%%

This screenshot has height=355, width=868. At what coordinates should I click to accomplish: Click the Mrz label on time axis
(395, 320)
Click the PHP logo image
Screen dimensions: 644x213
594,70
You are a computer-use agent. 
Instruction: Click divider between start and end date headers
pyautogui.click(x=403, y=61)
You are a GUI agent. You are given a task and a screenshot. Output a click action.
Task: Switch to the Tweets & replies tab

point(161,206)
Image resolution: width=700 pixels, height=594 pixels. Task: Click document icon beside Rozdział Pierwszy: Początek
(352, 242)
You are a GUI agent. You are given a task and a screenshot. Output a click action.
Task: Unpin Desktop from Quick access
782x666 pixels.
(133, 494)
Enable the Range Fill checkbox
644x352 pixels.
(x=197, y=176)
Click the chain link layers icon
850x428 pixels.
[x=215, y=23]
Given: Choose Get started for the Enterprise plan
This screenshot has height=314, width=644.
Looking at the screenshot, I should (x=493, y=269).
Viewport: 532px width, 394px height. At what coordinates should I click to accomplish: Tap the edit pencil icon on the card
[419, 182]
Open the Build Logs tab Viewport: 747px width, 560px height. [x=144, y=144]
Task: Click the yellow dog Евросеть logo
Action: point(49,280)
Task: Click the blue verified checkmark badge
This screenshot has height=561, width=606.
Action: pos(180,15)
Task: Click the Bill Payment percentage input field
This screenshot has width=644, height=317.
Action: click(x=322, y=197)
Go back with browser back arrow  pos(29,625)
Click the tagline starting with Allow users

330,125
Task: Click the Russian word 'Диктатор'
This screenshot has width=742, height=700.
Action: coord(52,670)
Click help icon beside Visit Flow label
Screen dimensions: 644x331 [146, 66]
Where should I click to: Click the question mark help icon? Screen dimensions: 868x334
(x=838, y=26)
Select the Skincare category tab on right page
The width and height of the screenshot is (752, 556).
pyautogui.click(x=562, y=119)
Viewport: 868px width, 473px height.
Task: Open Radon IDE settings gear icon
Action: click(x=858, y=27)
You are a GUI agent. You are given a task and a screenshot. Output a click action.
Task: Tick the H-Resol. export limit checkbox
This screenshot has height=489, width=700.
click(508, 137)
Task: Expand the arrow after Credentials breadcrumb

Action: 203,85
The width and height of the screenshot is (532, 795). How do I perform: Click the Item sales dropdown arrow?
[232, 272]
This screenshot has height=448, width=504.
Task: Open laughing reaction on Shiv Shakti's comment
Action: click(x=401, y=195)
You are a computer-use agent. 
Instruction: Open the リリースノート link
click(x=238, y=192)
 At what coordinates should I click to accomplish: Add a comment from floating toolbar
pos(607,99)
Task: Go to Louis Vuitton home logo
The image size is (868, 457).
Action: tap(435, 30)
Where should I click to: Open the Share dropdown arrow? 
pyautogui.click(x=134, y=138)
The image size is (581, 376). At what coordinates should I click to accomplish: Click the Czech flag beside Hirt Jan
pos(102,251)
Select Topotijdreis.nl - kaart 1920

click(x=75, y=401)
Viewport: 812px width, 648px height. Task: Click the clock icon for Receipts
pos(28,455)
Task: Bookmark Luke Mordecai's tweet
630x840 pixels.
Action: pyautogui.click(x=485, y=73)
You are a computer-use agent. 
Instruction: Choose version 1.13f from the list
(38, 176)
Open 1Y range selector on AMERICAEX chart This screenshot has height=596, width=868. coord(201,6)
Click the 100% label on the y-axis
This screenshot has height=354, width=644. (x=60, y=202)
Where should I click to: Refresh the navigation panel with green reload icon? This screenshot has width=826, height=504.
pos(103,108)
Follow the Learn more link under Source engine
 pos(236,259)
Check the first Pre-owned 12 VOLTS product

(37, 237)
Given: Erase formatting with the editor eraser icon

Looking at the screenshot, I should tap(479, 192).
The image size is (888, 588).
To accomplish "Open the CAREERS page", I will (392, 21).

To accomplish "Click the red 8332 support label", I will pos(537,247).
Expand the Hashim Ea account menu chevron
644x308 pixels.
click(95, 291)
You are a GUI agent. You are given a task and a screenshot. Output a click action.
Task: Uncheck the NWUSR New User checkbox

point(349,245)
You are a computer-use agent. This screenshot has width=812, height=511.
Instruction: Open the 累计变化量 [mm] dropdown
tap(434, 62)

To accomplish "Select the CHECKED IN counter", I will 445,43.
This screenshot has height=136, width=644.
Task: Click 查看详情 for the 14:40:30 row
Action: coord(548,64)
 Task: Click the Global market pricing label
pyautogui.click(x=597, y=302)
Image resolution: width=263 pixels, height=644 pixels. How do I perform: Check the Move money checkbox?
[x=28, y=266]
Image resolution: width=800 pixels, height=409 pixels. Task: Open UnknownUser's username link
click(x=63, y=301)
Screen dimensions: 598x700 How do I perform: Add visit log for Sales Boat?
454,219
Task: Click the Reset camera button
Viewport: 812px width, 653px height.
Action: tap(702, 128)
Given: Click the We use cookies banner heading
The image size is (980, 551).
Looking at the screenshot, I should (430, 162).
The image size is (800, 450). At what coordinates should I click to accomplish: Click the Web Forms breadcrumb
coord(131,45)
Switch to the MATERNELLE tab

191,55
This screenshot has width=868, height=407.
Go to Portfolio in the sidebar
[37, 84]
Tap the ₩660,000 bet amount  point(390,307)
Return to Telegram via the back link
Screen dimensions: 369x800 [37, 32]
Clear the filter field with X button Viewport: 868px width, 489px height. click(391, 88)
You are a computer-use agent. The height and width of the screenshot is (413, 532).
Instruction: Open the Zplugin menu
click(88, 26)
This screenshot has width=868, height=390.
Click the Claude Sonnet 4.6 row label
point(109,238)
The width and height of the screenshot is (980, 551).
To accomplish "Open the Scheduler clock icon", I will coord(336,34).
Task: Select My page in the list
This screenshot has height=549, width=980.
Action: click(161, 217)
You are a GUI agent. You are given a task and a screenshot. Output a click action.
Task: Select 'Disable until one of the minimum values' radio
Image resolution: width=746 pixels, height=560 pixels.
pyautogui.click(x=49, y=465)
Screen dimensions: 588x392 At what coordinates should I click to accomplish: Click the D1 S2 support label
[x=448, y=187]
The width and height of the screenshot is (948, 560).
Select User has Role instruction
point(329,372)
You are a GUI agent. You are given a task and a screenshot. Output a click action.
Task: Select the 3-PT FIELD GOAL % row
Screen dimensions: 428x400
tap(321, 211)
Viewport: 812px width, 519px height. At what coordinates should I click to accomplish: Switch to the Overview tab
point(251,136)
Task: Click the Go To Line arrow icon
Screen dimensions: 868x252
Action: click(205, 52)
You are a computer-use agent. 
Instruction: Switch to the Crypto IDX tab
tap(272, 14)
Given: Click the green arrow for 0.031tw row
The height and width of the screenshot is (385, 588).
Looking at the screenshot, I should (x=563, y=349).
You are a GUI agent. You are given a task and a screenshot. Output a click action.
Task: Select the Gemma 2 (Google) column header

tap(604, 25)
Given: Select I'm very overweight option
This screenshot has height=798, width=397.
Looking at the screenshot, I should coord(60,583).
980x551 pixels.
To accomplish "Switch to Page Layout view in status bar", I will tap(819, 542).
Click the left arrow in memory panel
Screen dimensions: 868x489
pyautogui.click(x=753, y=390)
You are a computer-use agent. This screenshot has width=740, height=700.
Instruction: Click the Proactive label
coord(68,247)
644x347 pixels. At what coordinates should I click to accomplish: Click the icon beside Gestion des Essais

%%

# Directions
Reproduce all of the records exactly.

# Written solution
This screenshot has height=355, width=868. At what coordinates should I click to accomplish: Click the Mrz label on time axis
(395, 320)
Click the PHP logo image
Screen dimensions: 644x213
594,70
You are a computer-use agent. 
Instruction: Click divider between start and end date headers
pyautogui.click(x=403, y=61)
You are a GUI agent. You are given a task and a screenshot. Output a click action.
Task: Switch to the Tweets & replies tab

point(161,206)
Image resolution: width=700 pixels, height=594 pixels. Task: Click document icon beside Rozdział Pierwszy: Początek
(352, 242)
You are a GUI agent. You are given a task and a screenshot. Output a click action.
Task: Unpin Desktop from Quick access
782x666 pixels.
(133, 494)
Enable the Range Fill checkbox
644x352 pixels.
(x=197, y=176)
Click the chain link layers icon
850x428 pixels.
[x=215, y=23]
Given: Choose Get started for the Enterprise plan
This screenshot has height=314, width=644.
Looking at the screenshot, I should (x=493, y=269).
Viewport: 532px width, 394px height. At what coordinates should I click to accomplish: Tap the edit pencil icon on the card
[419, 182]
Open the Build Logs tab Viewport: 747px width, 560px height. [x=144, y=144]
Task: Click the yellow dog Евросеть logo
Action: point(49,280)
Task: Click the blue verified checkmark badge
This screenshot has height=561, width=606.
Action: pos(180,15)
Task: Click the Bill Payment percentage input field
This screenshot has width=644, height=317.
Action: click(x=322, y=197)
Go back with browser back arrow  pos(29,625)
Click the tagline starting with Allow users

330,125
Task: Click the Russian word 'Диктатор'
This screenshot has width=742, height=700.
Action: coord(52,670)
Click help icon beside Visit Flow label
Screen dimensions: 644x331 [146, 66]
Where should I click to: Click the question mark help icon? Screen dimensions: 868x334
(x=838, y=26)
Select the Skincare category tab on right page
The width and height of the screenshot is (752, 556).
pyautogui.click(x=562, y=119)
Viewport: 868px width, 473px height.
Task: Open Radon IDE settings gear icon
Action: click(x=858, y=27)
You are a GUI agent. You are given a task and a screenshot. Output a click action.
Task: Tick the H-Resol. export limit checkbox
This screenshot has height=489, width=700.
click(508, 137)
Task: Expand the arrow after Credentials breadcrumb

Action: 203,85
The width and height of the screenshot is (532, 795). How do I perform: Click the Item sales dropdown arrow?
[232, 272]
This screenshot has height=448, width=504.
Task: Open laughing reaction on Shiv Shakti's comment
Action: click(x=401, y=195)
You are a computer-use agent. 
Instruction: Open the リリースノート link
click(x=238, y=192)
 At what coordinates should I click to accomplish: Add a comment from floating toolbar
pos(607,99)
Task: Go to Louis Vuitton home logo
The image size is (868, 457).
Action: tap(435, 30)
Where should I click to: Open the Share dropdown arrow? 
pyautogui.click(x=134, y=138)
The image size is (581, 376). At what coordinates should I click to accomplish: Click the Czech flag beside Hirt Jan
pos(102,251)
Select Topotijdreis.nl - kaart 1920

click(x=75, y=401)
Viewport: 812px width, 648px height. Task: Click the clock icon for Receipts
pos(28,455)
Task: Bookmark Luke Mordecai's tweet
630x840 pixels.
Action: pyautogui.click(x=485, y=73)
You are a computer-use agent. 
Instruction: Choose version 1.13f from the list
(38, 176)
Open 1Y range selector on AMERICAEX chart This screenshot has height=596, width=868. coord(201,6)
Click the 100% label on the y-axis
This screenshot has height=354, width=644. (x=60, y=202)
Where should I click to: Refresh the navigation panel with green reload icon? This screenshot has width=826, height=504.
pos(103,108)
Follow the Learn more link under Source engine
 pos(236,259)
Check the first Pre-owned 12 VOLTS product

(37, 237)
Given: Erase formatting with the editor eraser icon

Looking at the screenshot, I should tap(479, 192).
The image size is (888, 588).
To accomplish "Open the CAREERS page", I will (392, 21).

To accomplish "Click the red 8332 support label", I will pos(537,247).
Expand the Hashim Ea account menu chevron
644x308 pixels.
click(95, 291)
You are a GUI agent. You are given a task and a screenshot. Output a click action.
Task: Uncheck the NWUSR New User checkbox

point(349,245)
You are a computer-use agent. This screenshot has width=812, height=511.
Instruction: Open the 累计变化量 [mm] dropdown
tap(434, 62)

To accomplish "Select the CHECKED IN counter", I will 445,43.
This screenshot has height=136, width=644.
Task: Click 查看详情 for the 14:40:30 row
Action: coord(548,64)
 Task: Click the Global market pricing label
pyautogui.click(x=597, y=302)
Image resolution: width=263 pixels, height=644 pixels. How do I perform: Check the Move money checkbox?
[x=28, y=266]
Image resolution: width=800 pixels, height=409 pixels. Task: Open UnknownUser's username link
click(x=63, y=301)
Screen dimensions: 598x700 How do I perform: Add visit log for Sales Boat?
454,219
Task: Click the Reset camera button
Viewport: 812px width, 653px height.
Action: tap(702, 128)
Given: Click the We use cookies banner heading
The image size is (980, 551).
Looking at the screenshot, I should (430, 162).
The image size is (800, 450). At what coordinates should I click to accomplish: Click the Web Forms breadcrumb
coord(131,45)
Switch to the MATERNELLE tab

191,55
This screenshot has width=868, height=407.
Go to Portfolio in the sidebar
[37, 84]
Tap the ₩660,000 bet amount  point(390,307)
Return to Telegram via the back link
Screen dimensions: 369x800 [37, 32]
Clear the filter field with X button Viewport: 868px width, 489px height. click(391, 88)
You are a computer-use agent. The height and width of the screenshot is (413, 532).
Instruction: Open the Zplugin menu
click(88, 26)
This screenshot has width=868, height=390.
Click the Claude Sonnet 4.6 row label
point(109,238)
The width and height of the screenshot is (980, 551).
To accomplish "Open the Scheduler clock icon", I will coord(336,34).
Task: Select My page in the list
This screenshot has height=549, width=980.
Action: click(161, 217)
You are a GUI agent. You are given a task and a screenshot. Output a click action.
Task: Select 'Disable until one of the minimum values' radio
Image resolution: width=746 pixels, height=560 pixels.
pyautogui.click(x=49, y=465)
Screen dimensions: 588x392 At what coordinates should I click to accomplish: Click the D1 S2 support label
[x=448, y=187]
The width and height of the screenshot is (948, 560).
Select User has Role instruction
point(329,372)
You are a GUI agent. You are given a task and a screenshot. Output a click action.
Task: Select the 3-PT FIELD GOAL % row
Screen dimensions: 428x400
tap(321, 211)
Viewport: 812px width, 519px height. At what coordinates should I click to accomplish: Switch to the Overview tab
point(251,136)
Task: Click the Go To Line arrow icon
Screen dimensions: 868x252
Action: click(205, 52)
You are a computer-use agent. 
Instruction: Switch to the Crypto IDX tab
tap(272, 14)
Given: Click the green arrow for 0.031tw row
The height and width of the screenshot is (385, 588).
Looking at the screenshot, I should (x=563, y=349).
You are a GUI agent. You are given a task and a screenshot. Output a click action.
Task: Select the Gemma 2 (Google) column header

tap(604, 25)
Given: Select I'm very overweight option
This screenshot has height=798, width=397.
Looking at the screenshot, I should coord(60,583).
980x551 pixels.
To accomplish "Switch to Page Layout view in status bar", I will tap(819, 542).
Click the left arrow in memory panel
Screen dimensions: 868x489
pyautogui.click(x=753, y=390)
You are a computer-use agent. This screenshot has width=740, height=700.
Instruction: Click the Proactive label
coord(68,247)
644x347 pixels. At what coordinates should I click to accomplish: Click the icon beside Gestion des Essais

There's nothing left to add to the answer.